• _What the task asks_
Start at the line below containing "Task: Switch to the ЗАПУСТИТЬ tab" and stop at the line containing "Image resolution: width=1568". Repeat every line of that stretch exactly, and nothing outside it.

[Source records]
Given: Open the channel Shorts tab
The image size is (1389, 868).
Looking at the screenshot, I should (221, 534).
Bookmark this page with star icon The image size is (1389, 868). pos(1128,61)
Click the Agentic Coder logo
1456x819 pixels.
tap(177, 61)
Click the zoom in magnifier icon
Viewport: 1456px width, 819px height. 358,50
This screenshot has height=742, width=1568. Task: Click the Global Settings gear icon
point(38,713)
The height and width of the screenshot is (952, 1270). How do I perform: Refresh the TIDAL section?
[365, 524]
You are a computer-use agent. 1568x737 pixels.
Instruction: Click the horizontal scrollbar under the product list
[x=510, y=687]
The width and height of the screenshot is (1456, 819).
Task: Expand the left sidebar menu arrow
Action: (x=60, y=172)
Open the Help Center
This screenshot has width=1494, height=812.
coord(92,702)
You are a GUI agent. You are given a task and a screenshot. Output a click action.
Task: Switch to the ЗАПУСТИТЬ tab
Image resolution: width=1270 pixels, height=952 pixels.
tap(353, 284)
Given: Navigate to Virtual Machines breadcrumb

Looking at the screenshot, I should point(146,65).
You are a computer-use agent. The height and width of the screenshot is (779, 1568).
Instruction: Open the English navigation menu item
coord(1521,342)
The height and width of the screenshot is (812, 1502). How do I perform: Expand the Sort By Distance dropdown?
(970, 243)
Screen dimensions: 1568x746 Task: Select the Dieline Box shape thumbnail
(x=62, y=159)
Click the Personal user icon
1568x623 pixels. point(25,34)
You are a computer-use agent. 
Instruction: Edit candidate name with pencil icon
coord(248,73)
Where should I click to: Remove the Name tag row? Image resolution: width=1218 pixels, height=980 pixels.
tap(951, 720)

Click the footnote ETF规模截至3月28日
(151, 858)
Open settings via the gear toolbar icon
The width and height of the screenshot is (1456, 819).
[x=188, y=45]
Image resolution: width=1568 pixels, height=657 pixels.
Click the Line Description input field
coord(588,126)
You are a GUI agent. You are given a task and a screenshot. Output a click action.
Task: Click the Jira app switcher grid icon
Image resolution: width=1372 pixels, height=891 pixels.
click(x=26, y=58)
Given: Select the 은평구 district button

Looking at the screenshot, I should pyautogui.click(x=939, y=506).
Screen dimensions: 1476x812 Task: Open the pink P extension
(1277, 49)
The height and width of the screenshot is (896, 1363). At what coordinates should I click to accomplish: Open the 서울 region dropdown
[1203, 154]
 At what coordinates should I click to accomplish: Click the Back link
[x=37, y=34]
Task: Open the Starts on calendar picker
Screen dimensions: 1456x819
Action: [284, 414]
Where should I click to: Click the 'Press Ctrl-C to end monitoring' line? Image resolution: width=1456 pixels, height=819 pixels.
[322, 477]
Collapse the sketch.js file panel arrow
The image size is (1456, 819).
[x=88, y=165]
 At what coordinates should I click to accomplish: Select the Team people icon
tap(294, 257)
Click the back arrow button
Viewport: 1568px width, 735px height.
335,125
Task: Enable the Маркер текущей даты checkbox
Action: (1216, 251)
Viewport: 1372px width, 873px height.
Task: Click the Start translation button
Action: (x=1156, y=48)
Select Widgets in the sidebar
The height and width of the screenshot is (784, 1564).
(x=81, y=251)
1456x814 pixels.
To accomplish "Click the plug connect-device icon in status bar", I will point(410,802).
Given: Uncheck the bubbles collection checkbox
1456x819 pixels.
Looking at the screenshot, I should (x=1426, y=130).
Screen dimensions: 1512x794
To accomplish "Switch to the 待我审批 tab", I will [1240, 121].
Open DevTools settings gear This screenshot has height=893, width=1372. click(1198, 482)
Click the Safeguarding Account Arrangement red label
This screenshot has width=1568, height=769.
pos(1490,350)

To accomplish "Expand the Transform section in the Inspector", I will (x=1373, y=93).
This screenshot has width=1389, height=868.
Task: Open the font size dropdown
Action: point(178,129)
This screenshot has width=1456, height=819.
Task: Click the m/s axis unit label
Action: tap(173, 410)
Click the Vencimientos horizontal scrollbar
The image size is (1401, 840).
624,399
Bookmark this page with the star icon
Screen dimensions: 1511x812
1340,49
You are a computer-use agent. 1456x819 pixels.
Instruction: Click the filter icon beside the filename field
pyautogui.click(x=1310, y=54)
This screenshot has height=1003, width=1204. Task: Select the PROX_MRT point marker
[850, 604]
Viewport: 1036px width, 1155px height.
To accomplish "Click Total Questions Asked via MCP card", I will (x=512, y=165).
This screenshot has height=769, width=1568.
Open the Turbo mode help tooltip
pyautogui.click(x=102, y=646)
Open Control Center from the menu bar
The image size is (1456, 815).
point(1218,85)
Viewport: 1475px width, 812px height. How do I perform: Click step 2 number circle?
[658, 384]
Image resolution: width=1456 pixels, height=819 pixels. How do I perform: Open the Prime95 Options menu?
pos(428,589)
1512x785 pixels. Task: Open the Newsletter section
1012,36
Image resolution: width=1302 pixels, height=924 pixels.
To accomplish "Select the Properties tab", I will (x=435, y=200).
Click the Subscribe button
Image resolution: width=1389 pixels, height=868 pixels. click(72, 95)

• _Response_
Task: Switch to the ЗАПУСТИТЬ tab
Image resolution: width=1270 pixels, height=952 pixels.
tap(353, 284)
Given: Navigate to Virtual Machines breadcrumb

Looking at the screenshot, I should point(146,65).
You are a computer-use agent. The height and width of the screenshot is (779, 1568).
Instruction: Open the English navigation menu item
coord(1521,342)
The height and width of the screenshot is (812, 1502). How do I perform: Expand the Sort By Distance dropdown?
(970, 243)
Screen dimensions: 1568x746 Task: Select the Dieline Box shape thumbnail
(x=62, y=159)
Click the Personal user icon
1568x623 pixels. point(25,34)
You are a computer-use agent. 
Instruction: Edit candidate name with pencil icon
coord(248,73)
Where should I click to: Remove the Name tag row? Image resolution: width=1218 pixels, height=980 pixels.
tap(951, 720)

Click the footnote ETF规模截至3月28日
(151, 858)
Open settings via the gear toolbar icon
The width and height of the screenshot is (1456, 819).
[x=188, y=45]
Image resolution: width=1568 pixels, height=657 pixels.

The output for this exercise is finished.